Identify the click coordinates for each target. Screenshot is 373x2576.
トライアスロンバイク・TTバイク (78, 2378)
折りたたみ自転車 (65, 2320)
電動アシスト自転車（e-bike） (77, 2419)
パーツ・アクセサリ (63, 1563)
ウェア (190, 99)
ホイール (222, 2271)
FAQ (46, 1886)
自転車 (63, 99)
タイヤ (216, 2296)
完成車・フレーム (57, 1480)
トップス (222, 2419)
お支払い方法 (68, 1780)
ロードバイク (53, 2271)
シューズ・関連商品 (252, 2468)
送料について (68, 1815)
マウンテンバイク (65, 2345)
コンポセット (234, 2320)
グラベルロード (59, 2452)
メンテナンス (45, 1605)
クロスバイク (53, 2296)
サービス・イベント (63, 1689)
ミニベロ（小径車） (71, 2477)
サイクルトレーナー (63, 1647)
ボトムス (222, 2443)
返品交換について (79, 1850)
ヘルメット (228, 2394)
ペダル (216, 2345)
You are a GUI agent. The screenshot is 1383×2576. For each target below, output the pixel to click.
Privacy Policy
----------------
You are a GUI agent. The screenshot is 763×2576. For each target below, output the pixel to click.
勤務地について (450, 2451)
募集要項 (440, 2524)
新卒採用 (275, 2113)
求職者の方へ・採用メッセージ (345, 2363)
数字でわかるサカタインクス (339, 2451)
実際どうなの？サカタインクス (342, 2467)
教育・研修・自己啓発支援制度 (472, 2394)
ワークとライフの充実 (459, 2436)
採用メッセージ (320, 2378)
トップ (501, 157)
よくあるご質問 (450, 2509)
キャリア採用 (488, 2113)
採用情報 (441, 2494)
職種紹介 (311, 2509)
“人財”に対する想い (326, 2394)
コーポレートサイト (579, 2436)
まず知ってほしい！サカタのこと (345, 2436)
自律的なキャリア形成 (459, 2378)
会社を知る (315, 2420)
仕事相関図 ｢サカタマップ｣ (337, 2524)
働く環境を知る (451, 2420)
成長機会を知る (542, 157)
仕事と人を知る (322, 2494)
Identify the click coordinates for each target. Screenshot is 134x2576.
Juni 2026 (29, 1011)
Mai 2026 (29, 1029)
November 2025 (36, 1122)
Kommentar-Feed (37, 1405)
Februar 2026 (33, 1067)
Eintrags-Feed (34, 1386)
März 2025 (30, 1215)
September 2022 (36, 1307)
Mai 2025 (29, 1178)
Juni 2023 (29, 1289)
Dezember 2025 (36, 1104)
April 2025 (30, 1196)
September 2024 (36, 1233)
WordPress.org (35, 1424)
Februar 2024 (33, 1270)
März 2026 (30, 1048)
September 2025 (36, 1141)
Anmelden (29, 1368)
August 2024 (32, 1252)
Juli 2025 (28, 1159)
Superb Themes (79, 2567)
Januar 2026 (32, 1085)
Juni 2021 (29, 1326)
----------------
◆ What to work on
Copy all lines from the listing that contain "each".

◆ Task output
Identify the click coordinates for each target. Screenshot is 373x2576.
You are a GUI agent. The screenshot is 1383×2576. For each target below, output the pixel to click.
You are a GUI agent. The screenshot is 763×2576. For each target below, output the pixel to click.
Identify the click coordinates for each target. Screenshot is 134x2576.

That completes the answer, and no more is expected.